- _How to complete this task_:
Which lines of the entries contain the word "asked"? Please list them.

'''

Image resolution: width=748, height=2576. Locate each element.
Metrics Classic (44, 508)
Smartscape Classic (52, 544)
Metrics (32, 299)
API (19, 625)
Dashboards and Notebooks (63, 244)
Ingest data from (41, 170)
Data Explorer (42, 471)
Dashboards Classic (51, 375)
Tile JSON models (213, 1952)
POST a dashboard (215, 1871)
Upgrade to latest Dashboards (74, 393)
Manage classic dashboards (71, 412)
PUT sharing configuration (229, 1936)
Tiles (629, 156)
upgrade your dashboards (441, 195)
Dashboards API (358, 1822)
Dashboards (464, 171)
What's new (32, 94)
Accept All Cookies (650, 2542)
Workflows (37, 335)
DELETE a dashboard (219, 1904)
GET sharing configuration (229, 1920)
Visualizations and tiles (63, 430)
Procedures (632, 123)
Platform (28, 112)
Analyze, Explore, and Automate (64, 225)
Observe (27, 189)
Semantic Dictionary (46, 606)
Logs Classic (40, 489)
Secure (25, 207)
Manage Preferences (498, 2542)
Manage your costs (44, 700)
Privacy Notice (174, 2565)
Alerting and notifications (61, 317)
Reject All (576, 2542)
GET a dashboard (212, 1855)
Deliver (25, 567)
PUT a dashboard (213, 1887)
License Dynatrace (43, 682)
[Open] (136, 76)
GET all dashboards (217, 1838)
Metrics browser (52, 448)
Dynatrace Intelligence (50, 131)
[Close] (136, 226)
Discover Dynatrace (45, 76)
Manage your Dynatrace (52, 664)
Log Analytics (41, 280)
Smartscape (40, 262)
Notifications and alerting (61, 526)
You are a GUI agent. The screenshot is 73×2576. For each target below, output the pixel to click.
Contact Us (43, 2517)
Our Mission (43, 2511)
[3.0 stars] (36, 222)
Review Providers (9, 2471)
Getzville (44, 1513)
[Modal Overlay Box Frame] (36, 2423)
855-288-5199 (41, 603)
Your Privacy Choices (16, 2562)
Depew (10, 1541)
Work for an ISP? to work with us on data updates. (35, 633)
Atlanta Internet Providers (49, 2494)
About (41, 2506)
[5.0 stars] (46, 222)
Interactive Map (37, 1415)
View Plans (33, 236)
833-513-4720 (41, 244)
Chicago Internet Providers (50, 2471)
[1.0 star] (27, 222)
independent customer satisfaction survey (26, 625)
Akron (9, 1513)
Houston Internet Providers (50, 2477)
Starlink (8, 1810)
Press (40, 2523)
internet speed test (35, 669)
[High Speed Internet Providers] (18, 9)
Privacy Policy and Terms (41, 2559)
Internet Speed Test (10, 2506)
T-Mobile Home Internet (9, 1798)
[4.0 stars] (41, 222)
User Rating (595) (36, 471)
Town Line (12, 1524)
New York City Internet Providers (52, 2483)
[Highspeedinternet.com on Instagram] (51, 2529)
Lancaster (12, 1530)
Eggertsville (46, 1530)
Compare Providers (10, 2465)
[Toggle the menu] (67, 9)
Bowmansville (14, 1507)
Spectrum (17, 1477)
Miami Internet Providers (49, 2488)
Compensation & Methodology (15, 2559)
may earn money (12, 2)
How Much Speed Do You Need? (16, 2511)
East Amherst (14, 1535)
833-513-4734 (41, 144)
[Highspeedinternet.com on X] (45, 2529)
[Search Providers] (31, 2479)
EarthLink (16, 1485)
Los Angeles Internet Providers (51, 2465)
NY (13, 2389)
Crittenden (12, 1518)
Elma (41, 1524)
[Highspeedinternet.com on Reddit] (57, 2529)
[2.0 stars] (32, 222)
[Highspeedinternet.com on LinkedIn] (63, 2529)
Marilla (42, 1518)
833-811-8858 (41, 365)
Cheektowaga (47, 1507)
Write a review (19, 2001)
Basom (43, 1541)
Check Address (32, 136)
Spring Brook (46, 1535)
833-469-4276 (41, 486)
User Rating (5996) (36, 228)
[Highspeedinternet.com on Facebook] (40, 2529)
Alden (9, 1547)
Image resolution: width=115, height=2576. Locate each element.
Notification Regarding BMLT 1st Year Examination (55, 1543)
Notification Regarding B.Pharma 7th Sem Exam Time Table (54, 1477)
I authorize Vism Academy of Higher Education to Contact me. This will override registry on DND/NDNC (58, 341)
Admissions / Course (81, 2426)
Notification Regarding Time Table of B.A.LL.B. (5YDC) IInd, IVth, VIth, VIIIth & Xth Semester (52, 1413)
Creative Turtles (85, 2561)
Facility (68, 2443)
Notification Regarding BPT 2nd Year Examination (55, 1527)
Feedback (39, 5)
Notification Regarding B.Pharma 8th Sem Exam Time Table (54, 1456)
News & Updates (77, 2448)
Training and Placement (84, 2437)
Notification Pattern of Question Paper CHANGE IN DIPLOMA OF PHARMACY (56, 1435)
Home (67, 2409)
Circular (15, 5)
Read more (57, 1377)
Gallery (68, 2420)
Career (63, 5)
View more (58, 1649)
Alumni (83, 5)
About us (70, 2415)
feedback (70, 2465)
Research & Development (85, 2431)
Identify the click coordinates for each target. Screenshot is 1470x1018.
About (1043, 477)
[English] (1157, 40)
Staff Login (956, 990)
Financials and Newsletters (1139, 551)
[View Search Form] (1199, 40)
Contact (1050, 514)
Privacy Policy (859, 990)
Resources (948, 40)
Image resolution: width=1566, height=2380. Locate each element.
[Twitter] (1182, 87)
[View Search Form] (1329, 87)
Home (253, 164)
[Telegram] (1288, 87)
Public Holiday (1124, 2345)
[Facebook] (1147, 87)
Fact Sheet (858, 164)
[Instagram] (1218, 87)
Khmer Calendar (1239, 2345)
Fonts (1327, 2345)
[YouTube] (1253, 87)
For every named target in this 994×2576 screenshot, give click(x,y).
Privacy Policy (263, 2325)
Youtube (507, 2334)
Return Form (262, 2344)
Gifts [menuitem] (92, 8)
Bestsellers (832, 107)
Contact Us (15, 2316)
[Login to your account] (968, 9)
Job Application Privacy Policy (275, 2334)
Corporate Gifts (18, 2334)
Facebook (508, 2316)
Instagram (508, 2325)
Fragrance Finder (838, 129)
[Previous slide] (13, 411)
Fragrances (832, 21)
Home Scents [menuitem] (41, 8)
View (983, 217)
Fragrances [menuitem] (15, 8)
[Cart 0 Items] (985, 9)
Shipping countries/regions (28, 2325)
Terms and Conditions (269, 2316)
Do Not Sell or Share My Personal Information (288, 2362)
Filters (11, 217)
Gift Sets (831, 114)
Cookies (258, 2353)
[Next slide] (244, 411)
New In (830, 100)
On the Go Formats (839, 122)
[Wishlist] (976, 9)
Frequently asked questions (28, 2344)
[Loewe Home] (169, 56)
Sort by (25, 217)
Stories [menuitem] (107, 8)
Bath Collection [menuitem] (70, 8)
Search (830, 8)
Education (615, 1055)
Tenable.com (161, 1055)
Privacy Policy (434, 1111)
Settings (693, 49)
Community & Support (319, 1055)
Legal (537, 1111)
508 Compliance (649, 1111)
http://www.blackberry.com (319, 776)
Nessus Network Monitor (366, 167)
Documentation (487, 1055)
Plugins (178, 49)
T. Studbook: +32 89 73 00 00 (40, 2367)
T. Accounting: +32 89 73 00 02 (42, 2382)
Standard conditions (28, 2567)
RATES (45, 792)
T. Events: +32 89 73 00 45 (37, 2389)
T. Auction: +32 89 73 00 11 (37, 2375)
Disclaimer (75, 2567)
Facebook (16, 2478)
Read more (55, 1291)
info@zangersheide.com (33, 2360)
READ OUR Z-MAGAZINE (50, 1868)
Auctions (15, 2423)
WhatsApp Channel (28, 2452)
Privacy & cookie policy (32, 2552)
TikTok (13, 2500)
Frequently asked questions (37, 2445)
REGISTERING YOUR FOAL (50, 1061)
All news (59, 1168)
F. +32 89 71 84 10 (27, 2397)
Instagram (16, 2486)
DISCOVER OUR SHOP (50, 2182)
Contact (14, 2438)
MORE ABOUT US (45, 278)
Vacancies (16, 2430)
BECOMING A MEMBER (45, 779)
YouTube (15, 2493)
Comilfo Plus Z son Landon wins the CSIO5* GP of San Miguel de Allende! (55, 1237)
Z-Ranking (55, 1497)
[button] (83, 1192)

'''

- _Task result_:
Frequently asked questions (28, 2344)
Frequently asked questions (37, 2445)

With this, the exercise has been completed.